#### [WHAT TO WORK ON]
Format every line of the entries below as a JSON list of strings, one string per line, leaving out blank lines.

-- BEGIN --

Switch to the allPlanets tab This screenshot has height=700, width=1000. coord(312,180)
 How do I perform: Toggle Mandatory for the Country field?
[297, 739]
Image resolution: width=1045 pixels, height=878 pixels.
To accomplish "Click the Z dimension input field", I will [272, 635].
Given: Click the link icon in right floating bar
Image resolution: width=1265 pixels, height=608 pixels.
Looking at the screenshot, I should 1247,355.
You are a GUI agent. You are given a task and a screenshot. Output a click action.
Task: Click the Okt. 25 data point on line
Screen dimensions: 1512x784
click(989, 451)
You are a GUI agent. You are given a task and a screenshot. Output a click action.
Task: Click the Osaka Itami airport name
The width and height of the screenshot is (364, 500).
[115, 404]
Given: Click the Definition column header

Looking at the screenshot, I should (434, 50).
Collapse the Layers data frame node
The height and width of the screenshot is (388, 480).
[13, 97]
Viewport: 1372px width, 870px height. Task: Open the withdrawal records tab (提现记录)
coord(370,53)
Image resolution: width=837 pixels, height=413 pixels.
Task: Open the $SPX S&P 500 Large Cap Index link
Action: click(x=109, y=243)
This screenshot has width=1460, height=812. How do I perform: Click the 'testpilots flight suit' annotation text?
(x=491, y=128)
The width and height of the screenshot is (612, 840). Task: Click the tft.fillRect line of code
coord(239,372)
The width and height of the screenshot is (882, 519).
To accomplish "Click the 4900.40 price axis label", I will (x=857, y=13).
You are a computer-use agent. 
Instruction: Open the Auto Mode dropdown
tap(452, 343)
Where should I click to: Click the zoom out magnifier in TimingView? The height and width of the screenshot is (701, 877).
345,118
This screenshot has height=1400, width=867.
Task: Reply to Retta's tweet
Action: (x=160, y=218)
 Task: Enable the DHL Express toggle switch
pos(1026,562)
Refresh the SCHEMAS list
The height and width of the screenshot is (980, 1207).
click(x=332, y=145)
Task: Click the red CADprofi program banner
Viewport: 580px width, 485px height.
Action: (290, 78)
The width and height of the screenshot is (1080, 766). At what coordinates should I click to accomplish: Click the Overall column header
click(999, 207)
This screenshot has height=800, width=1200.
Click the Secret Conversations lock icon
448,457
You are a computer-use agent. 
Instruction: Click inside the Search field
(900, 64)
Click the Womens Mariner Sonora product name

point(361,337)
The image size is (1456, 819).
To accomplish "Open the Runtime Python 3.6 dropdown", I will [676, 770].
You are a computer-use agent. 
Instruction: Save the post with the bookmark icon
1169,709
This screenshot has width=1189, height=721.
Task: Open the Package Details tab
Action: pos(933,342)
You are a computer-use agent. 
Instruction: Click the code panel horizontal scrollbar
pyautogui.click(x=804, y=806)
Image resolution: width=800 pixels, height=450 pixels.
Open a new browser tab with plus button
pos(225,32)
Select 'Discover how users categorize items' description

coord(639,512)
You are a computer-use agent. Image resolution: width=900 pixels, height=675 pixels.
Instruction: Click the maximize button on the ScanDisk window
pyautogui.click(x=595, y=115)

-- END --

#### [RESPONSE TO THE TASK]
[
  "Switch to the allPlanets tab This screenshot has height=700, width=1000. coord(312,180)",
  " How do I perform: Toggle Mandatory for the Country field?",
  "[297, 739]",
  "Image resolution: width=1045 pixels, height=878 pixels.",
  "To accomplish \"Click the Z dimension input field\", I will [272, 635].",
  "Given: Click the link icon in right floating bar",
  "Image resolution: width=1265 pixels, height=608 pixels.",
  "Looking at the screenshot, I should 1247,355.",
  "You are a GUI agent. You are given a task and a screenshot. Output a click action.",
  "Task: Click the Okt. 25 data point on line",
  "Screen dimensions: 1512x784",
  "click(989, 451)",
  "You are a GUI agent. You are given a task and a screenshot. Output a click action.",
  "Task: Click the Osaka Itami airport name",
  "The width and height of the screenshot is (364, 500).",
  "[115, 404]",
  "Given: Click the Definition column header",
  "Looking at the screenshot, I should (434, 50).",
  "Collapse the Layers data frame node",
  "The height and width of the screenshot is (388, 480).",
  "[13, 97]",
  "Viewport: 1372px width, 870px height. Task: Open the withdrawal records tab (提现记录)",
  "coord(370,53)",
  "Image resolution: width=837 pixels, height=413 pixels.",
  "Task: Open the $SPX S&P 500 Large Cap Index link",
  "Action: click(x=109, y=243)",
  "This screenshot has width=1460, height=812. How do I perform: Click the 'testpilots flight suit' annotation text?",
  "(x=491, y=128)",
  "The width and height of the screenshot is (612, 840). Task: Click the tft.fillRect line of code",
  "coord(239,372)",
  "The width and height of the screenshot is (882, 519).",
  "To accomplish \"Click the 4900.40 price axis label\", I will (x=857, y=13).",
  "You are a computer-use agent. ",
  "Instruction: Open the Auto Mode dropdown",
  "tap(452, 343)",
  "Where should I click to: Click the zoom out magnifier in TimingView? The height and width of the screenshot is (701, 877).",
  "345,118",
  "This screenshot has height=1400, width=867.",
  "Task: Reply to Retta's tweet",
  "Action: (x=160, y=218)",
  " Task: Enable the DHL Express toggle switch",
  "pos(1026,562)",
  "Refresh the SCHEMAS list",
  "The height and width of the screenshot is (980, 1207).",
  "click(x=332, y=145)",
  "Task: Click the red CADprofi program banner",
  "Viewport: 580px width, 485px height.",
  "Action: (290, 78)",
  "The width and height of the screenshot is (1080, 766). At what coordinates should I click to accomplish: Click the Overall column header",
  "click(999, 207)",
  "This screenshot has height=800, width=1200.",
  "Click the Secret Conversations lock icon",
  "448,457",
  "You are a computer-use agent. ",
  "Instruction: Click inside the Search field",
  "(900, 64)",
  "Click the Womens Mariner Sonora product name",
  "point(361,337)",
  "The image size is (1456, 819).",
  "To accomplish \"Open the Runtime Python 3.6 dropdown\", I will [676, 770].",
  "You are a computer-use agent. ",
  "Instruction: Save the post with the bookmark icon",
  "1169,709",
  "This screenshot has width=1189, height=721.",
  "Task: Open the Package Details tab",
  "Action: pos(933,342)",
  "You are a computer-use agent. ",
  "Instruction: Click the code panel horizontal scrollbar",
  "pyautogui.click(x=804, y=806)",
  "Image resolution: width=800 pixels, height=450 pixels.",
  "Open a new browser tab with plus button",
  "pos(225,32)",
  "Select 'Discover how users categorize items' description",
  "coord(639,512)",
  "You are a computer-use agent. Image resolution: width=900 pixels, height=675 pixels.",
  "Instruction: Click the maximize button on the ScanDisk window",
  "pyautogui.click(x=595, y=115)"
]